I thought I’d share some extra fiction today, beyond the story I’ve been working on with “A Story to Tell,” even though it isn’t Fiction Friday. This is the beginning of another novel in process, The Farmer’s Daughter. This is the story of Molly Tanner, who thought that by now she’d be living away from her family with a career of her own, but instead is still living on her parent’s dairy farm in rural Pennsylvania. Now 26 she begins to wonder what the future will hold for a girl whose whole life has been working on her family farm and selling produce at her family’s farm store.
Molly Tanner spoke through gritted teeth. “You want a fight? You’ve got one.”
She grabbed the harness of the usually docile Jersey, jerking hard to pull the cow forward. The cow stretched her neck, looking bored while she chewed her cud, ignoring Molly’s efforts to lead her the 100 yards from the pasture to the barn, her feet firmly planted in the mud.
Molly pulled harder and gasped as the rope slipped out of her hands and she fell backward into the mud and manure.
Up at the barn Molly’s brother, Jason, and the hired hand, Alex Stone, were watching her. Her brother was holding a bucket of feed for the pigs and Alex was leaning against the doorframe of the barn door, chewing on a piece of sweet grass.
“What do you think she’s doing down there?” Alex asked, arms folded across his chest.
“Looks like she’s arguing with Lilly-belle again,” Jason said.
“Should we help her?” Alex asked.
“Probably,” Jason said.
Neither man moved to help. Instead, Jason poured the grain mixture into the feeding bin in the pig’s pen and Alex tossed the chewed grass at the ground and hooked his thumbs in his belt loops, still watching Molly.
Sitting there on her butt in cow poop, rain falling on her, Molly thought how this moment represented where her life had ended up since she’d graduated high school eight years ago.
She was still living on her parents’ farm in rural Pennsylvania, still sleeping in her old room, her mom still cooking her meals and washing her clothes. Molly thought by now she’d be out on her own, with her own career, her own life. As it was, she didn’t even know what career she’d have outside of farming. Working on a farm was all she’d ever known and all she’d ever wanted – at least until recently when she’d started to wonder what else the world might offer a 26-year old with no degree and little knowledge of the world other than how to milk a cow and sell produce at her parent’s small farm store.
“Listen here, girl, it’s time to get in that barn,” Molly said, pushing herself off the ground, lecturing Lily-belle. “I’m tired. It’s been a long day of milking and cleaning out all that poop you and your friends make. And I’m not done yet. I still have to help Mom bake cakes for the church rummage sale next week. You know how much I hate that bake sale, so come on, give me a break, okay?”
Molly looked into the deep brown eyes of the cow and realized how pathetic she must look standing shin-deep in mud, covered in cow manure, talking to a cow as if the cow could understand her.
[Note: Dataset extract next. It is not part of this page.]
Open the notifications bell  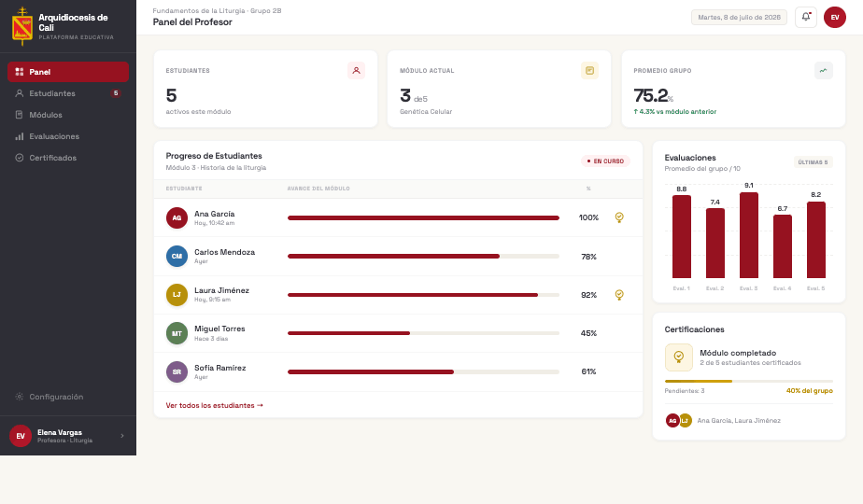806,17
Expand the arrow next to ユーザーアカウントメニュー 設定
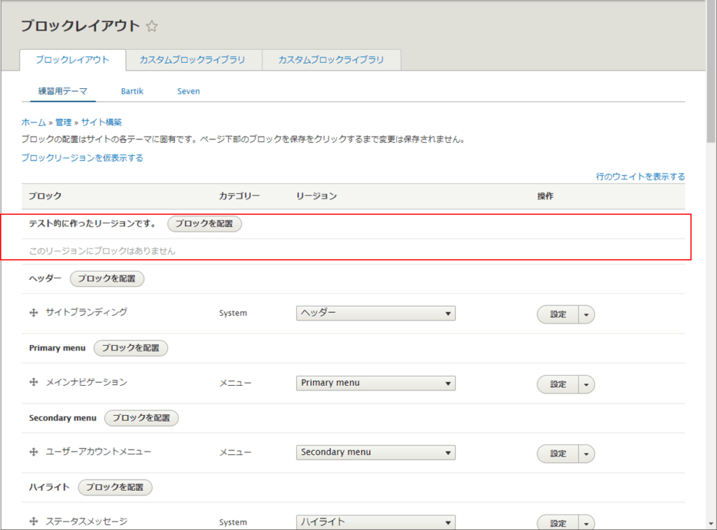Viewport: 717px width, 530px height. (586, 454)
Her life really was swirling down the proverbial toilet.
“Good grief, she’s a mess,” Jason said from the barn, shaking his head. “You’d better go rescue her.”
“Hey!” Alex shouted. “What’s going on down there? We’re ready to start the milking!”
Alex’s voice booming across the cow pasture brought a curse word to Molly’s lips, which she immediately felt guilty about.
“If you’re so impatient then you get this stubborn cow moving!” she shouted, tugging hard at the harness again.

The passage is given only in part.